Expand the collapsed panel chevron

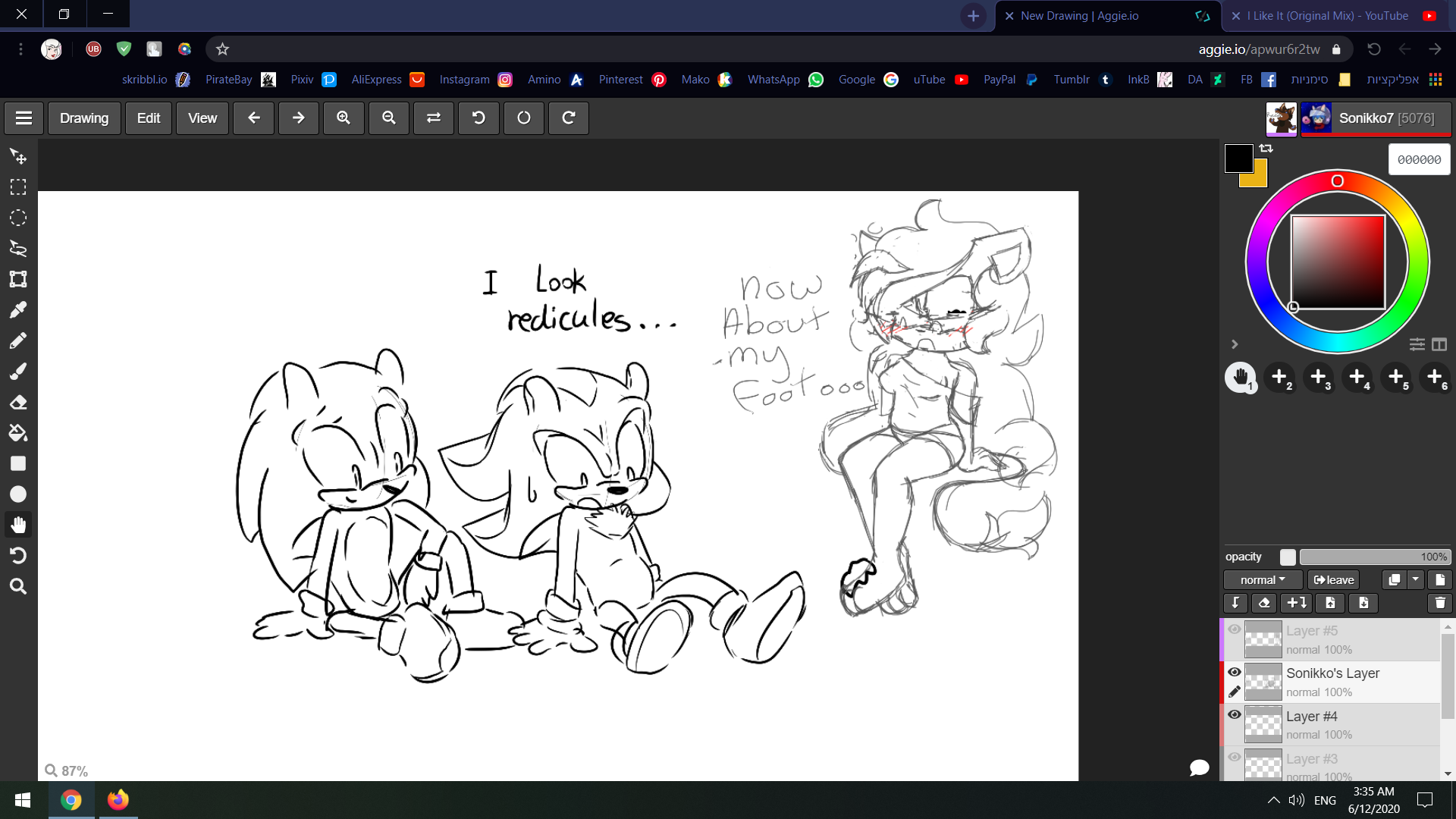click(1235, 344)
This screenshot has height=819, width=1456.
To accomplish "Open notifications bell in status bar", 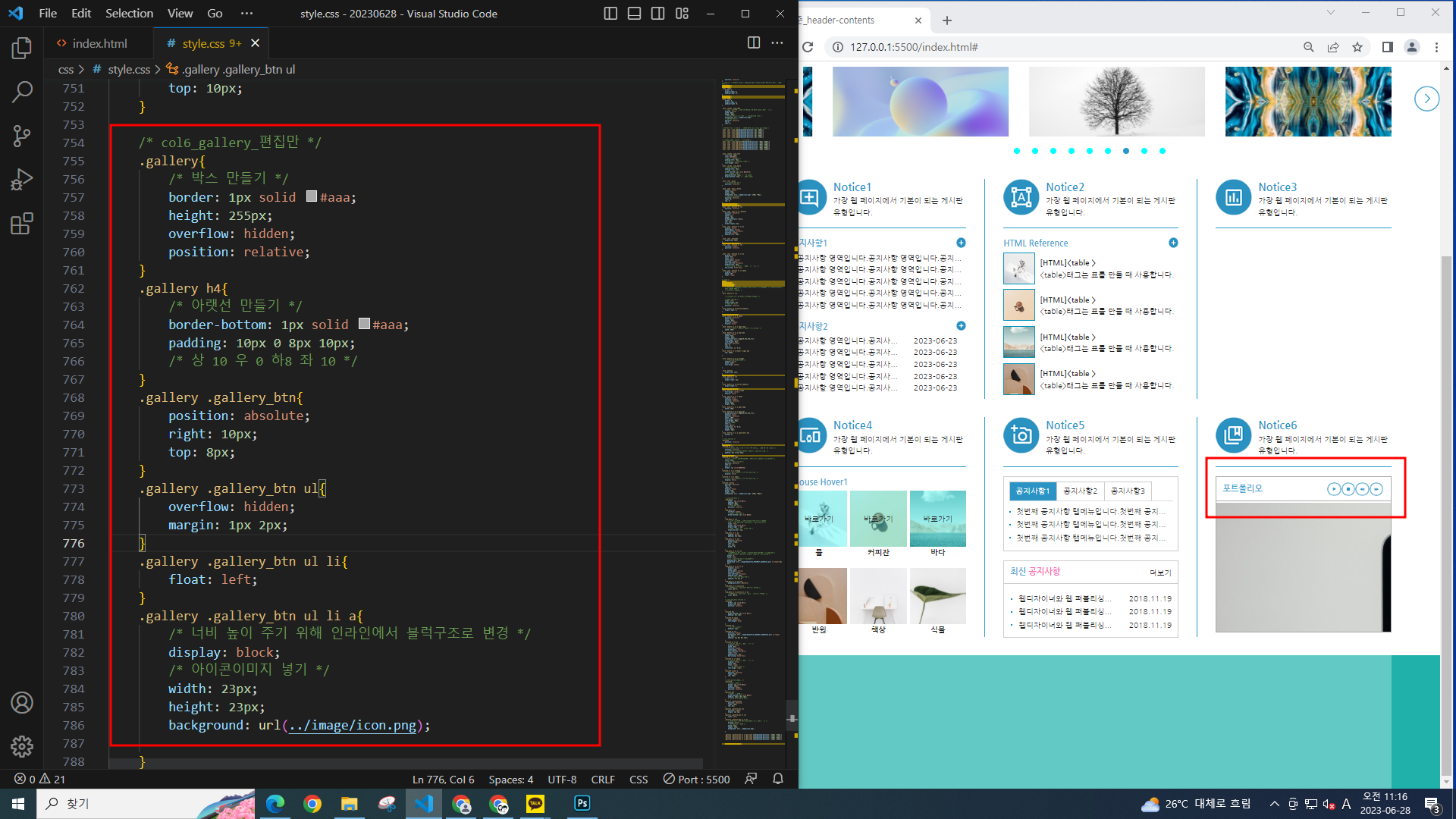I will point(777,779).
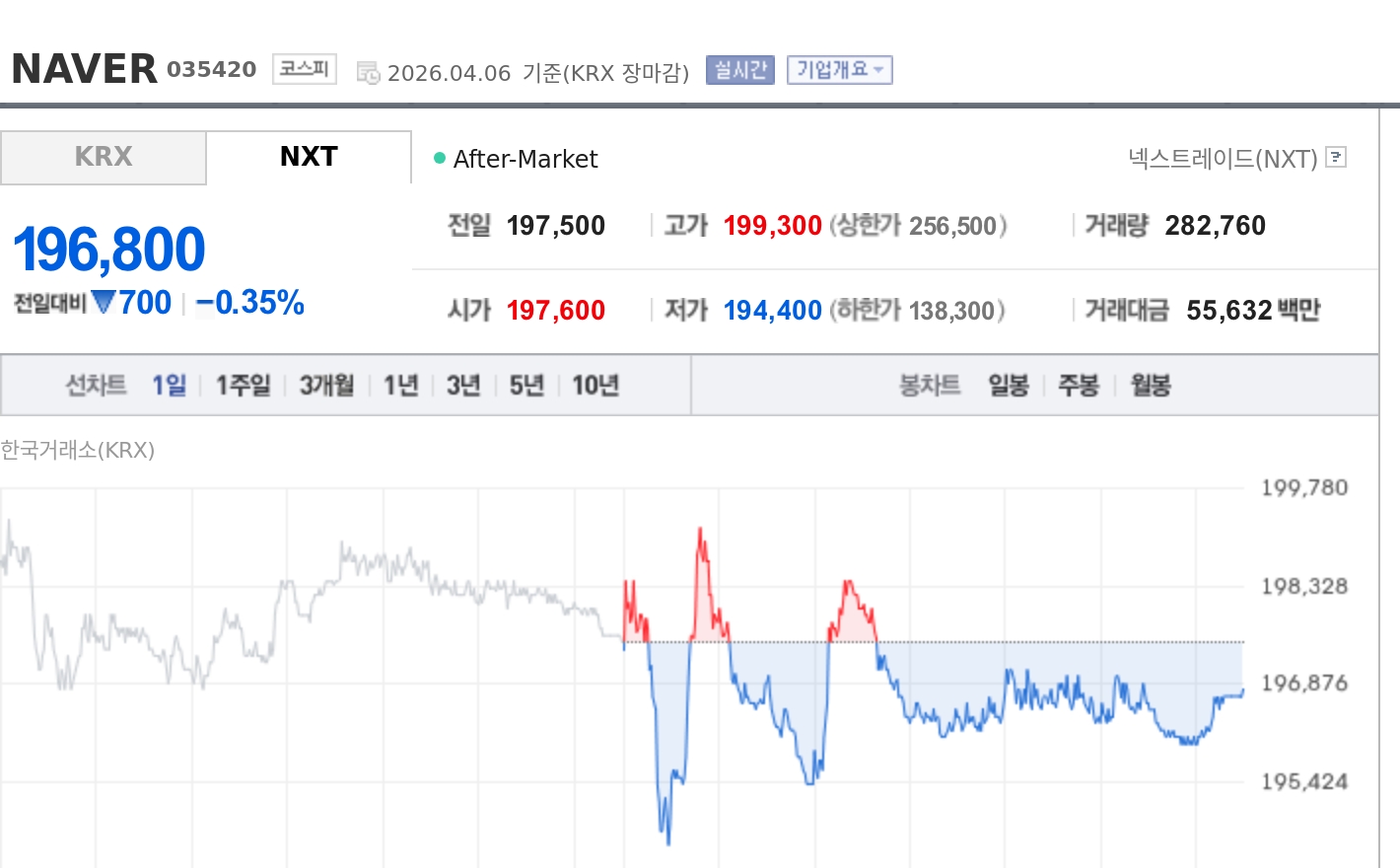1400x868 pixels.
Task: Select the 1주일 chart period
Action: click(242, 386)
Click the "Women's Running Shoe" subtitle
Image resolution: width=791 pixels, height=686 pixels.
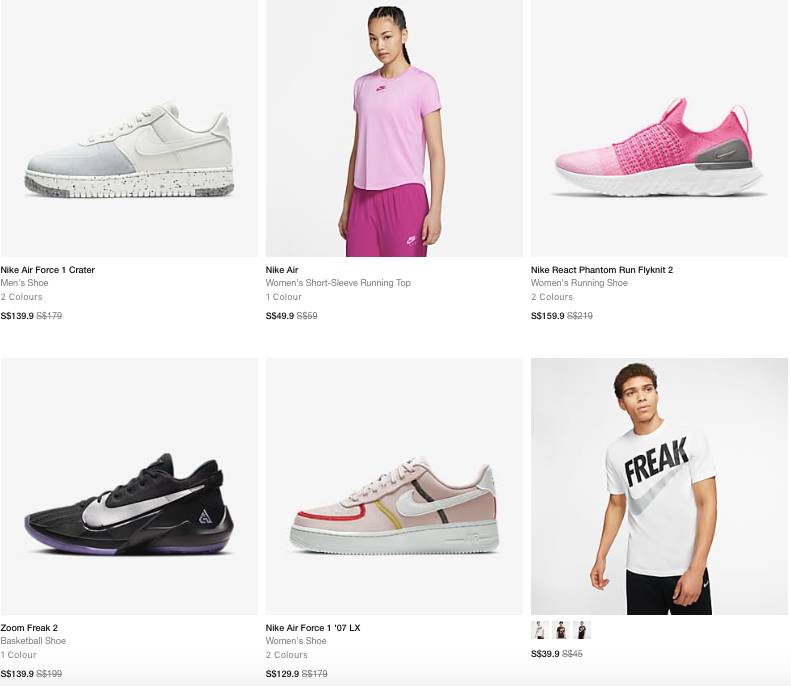click(x=579, y=283)
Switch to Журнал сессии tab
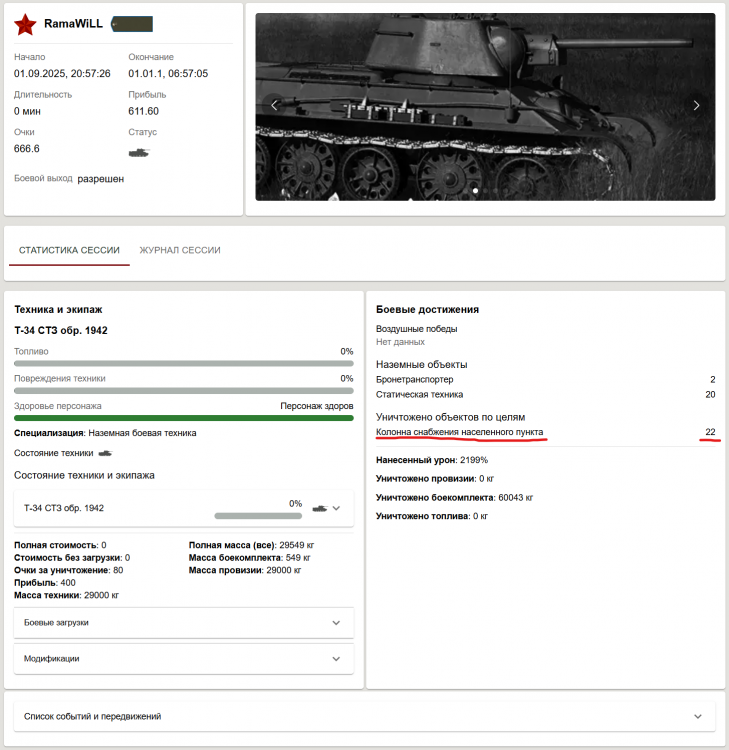 pos(180,250)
++++++++++
_Description of the task_.
Give only the number of lines in the rows above that contain the string "width".

_The reply_.
2